Data Science Assessment: how to analyse a project’s viability

5 SECOND SUMMARY:
  • Data science is a trendy field since it applies new techniques, methods and technologies to old problems, which unlock the full potential of the data and uncover hidden patterns
  • To ensure the success of Data Science (DS) projects, it is necessary to carry out a viability analysis at the beginning. Each company has its requirements, timelines, methods of accessing data, specifications, etc. For that reason, we cannot start a project without understanding the organisation’s current state and which direction it wants to follow. Discover how to analyse a project’s viability through our Data Science Assessment.

The value of data is recognised across all sectors, and exploiting it is a differentiating factor that can deliver serious competitive advantage or even change the nature of a business. Data science is a trendy field, since it applies new techniques, methods and technologies to old problems, unlocking the full potential of data and uncovering hidden patterns.

To ensure the success of Data Science (DS) projects, a viability analysis must first be carried out (Data Science Assessment). Each company has specific requirements, timelines, methods of accessing data and data specifications, etc. For this reason, we cannot start a project without understanding the current state of the organisation and the direction it wants to follow. It implies alignment with the current state of our customer platforms, as well as needs, expectations and requirements, keeping problem-solving as our main focus.

Data Science Assessment

For this reason, it will be necessary to assess (i) the degree of maturity of data collection and processing, (ii) data volumes and scale needs, and (iii) the technologies used in the organisation:

Maturity of data collection and processing – Understanding whether the organisation has well-developed data collection and storage capabilities to generate the intended knowledge through the data. Generally, three levels can be identified; (i) the entry-level, where it will be necessary to improve the collection and processing of data so that DS tools can be developed; (ii) the intermediate level, where the client already has mechanisms for data collection, storage and processing that allow developments in the DS area; and (iii) advanced level. In this state, the organisation already has some DS processes in the respective business area.

Volume and scale needs – In the scale chapter, we discover where the data is stored and what its scalability is (e.g., will we work with distributed computing or locally?).

Technologies used in the organisation – It is important to understand the technological background for every organisation so that we can decide together with our customers what the best solution for each situation is likely to be, taking advantage of the pros and minimising the cons of such technologies, depending on the situation.
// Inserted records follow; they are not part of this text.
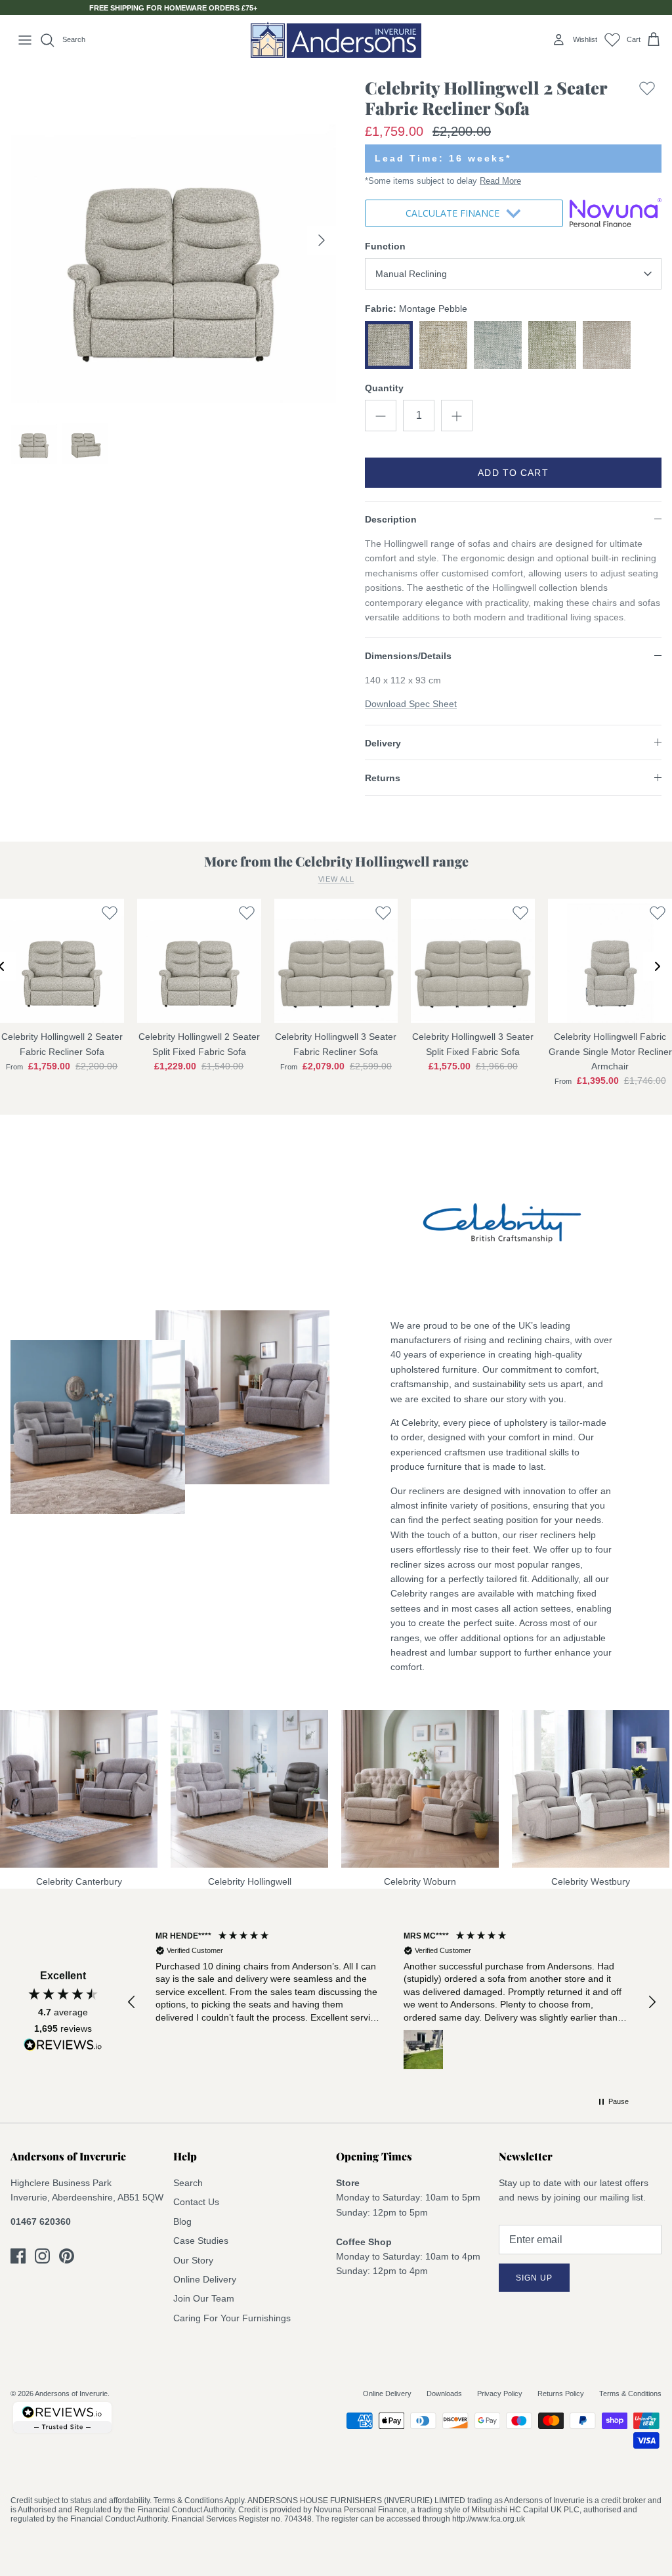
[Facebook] (18, 2256)
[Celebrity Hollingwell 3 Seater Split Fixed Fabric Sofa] (473, 961)
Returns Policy (560, 2393)
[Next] (321, 240)
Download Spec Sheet (411, 703)
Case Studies (200, 2240)
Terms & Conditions (630, 2393)
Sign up (534, 2278)
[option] (173, 240)
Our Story (193, 2260)
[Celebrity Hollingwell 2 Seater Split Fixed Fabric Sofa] (199, 961)
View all (336, 879)
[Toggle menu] (24, 40)
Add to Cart (513, 472)
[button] (132, 2002)
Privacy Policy (499, 2393)
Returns (382, 778)
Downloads (444, 2393)
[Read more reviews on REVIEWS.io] (63, 2046)
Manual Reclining (411, 273)
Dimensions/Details (408, 656)
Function (385, 246)
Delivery (383, 743)
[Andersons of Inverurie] (336, 40)
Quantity (384, 388)
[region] (392, 2002)
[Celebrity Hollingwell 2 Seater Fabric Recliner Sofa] (62, 961)
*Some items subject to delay (443, 181)
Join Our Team (203, 2298)
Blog (182, 2221)
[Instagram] (42, 2256)
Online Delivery (204, 2279)
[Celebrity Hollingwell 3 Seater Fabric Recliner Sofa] (336, 961)
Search (188, 2183)
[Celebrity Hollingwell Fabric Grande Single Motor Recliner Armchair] (610, 961)
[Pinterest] (66, 2256)
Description (391, 519)
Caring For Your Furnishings (232, 2318)
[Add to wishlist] (647, 101)
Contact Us (196, 2202)
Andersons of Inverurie (71, 2393)
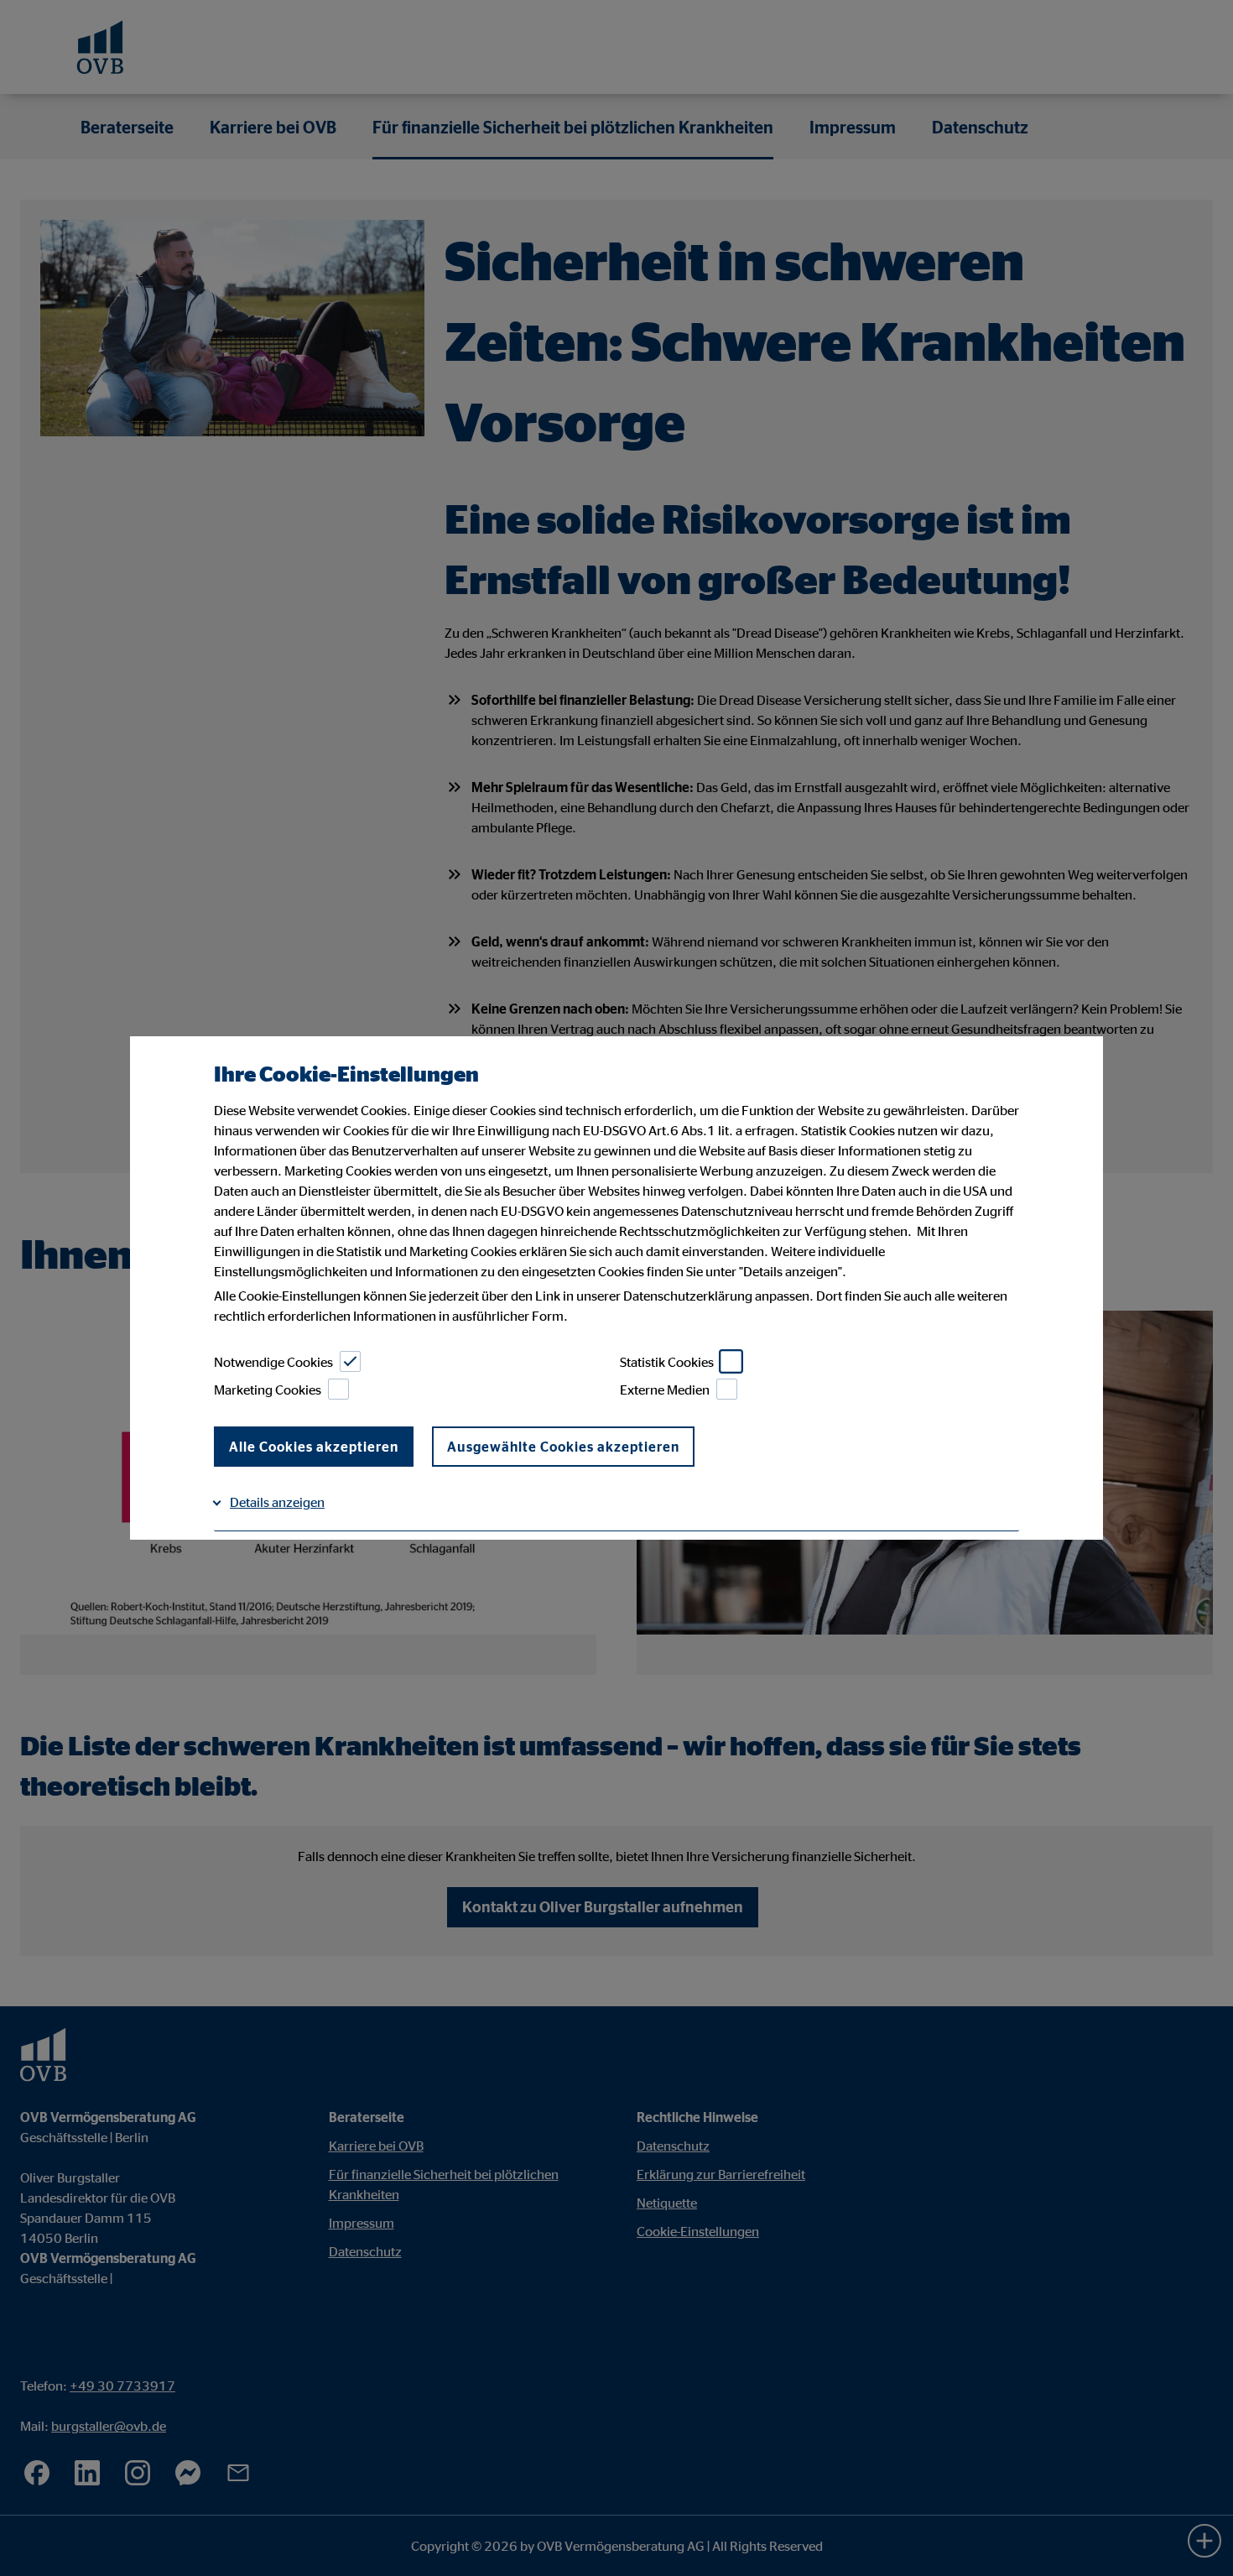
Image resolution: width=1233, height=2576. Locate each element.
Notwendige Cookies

In addition to the technological component, the business component is also always a key driver of success. It is typically the connector between the current state (AS IS) and the vision of the future (TO BE). Understanding the business context will be of major importance at different stages of this process. In the initial phase, understanding the challenges and elements that directly or indirectly affect the results, depending on the type of project, can cover legal concerns, process flows, sector specificities, technical language, etc. In the data analysis phase, this business context can facilitate the identification of relations between features or evaluate the existence of patterns. The correct alignment of technology and business is primordial, not only because of the reasons above but also to facilitate understanding the following phases.

To better understand the next point on our journey, it is important to consider characteristics such as:

Quality and quantity of data – The available data will be critical for defining not only the problems that can be solved, but also the processes and effort required for developments needed by each client. Also, whether we can collect/store/process additional data to that currently collected/stored/processed?

How the model will be “fed” – Understand the origin of data required for training, as well as the triggers and queries made to the model. (e.g., are such queries from the front-end, back-end or both?)

Context of model usage – How the model will be later used will be of great importance for the definition of the project. (e.g. what is the frequency of requests made, are queries made in real-time or in batch? Is a five-minute wait time acceptable to get the result or will it have to deliver it in real-time?)

Nature of the problem – The challenges requested may need the development of a model, the preparation of a monitoring and maintenance process, or the extraction of relevant information, such as data mining, showing relationships between variables or patterns in the data.
All these specificities, in particular the structure and respective content of the data, make each challenge unique. For this reason, uncertainty is a constant factor for every project, especially in the initial phase in which the characteristics of the data and the existing reality in the organisation are not known in depth.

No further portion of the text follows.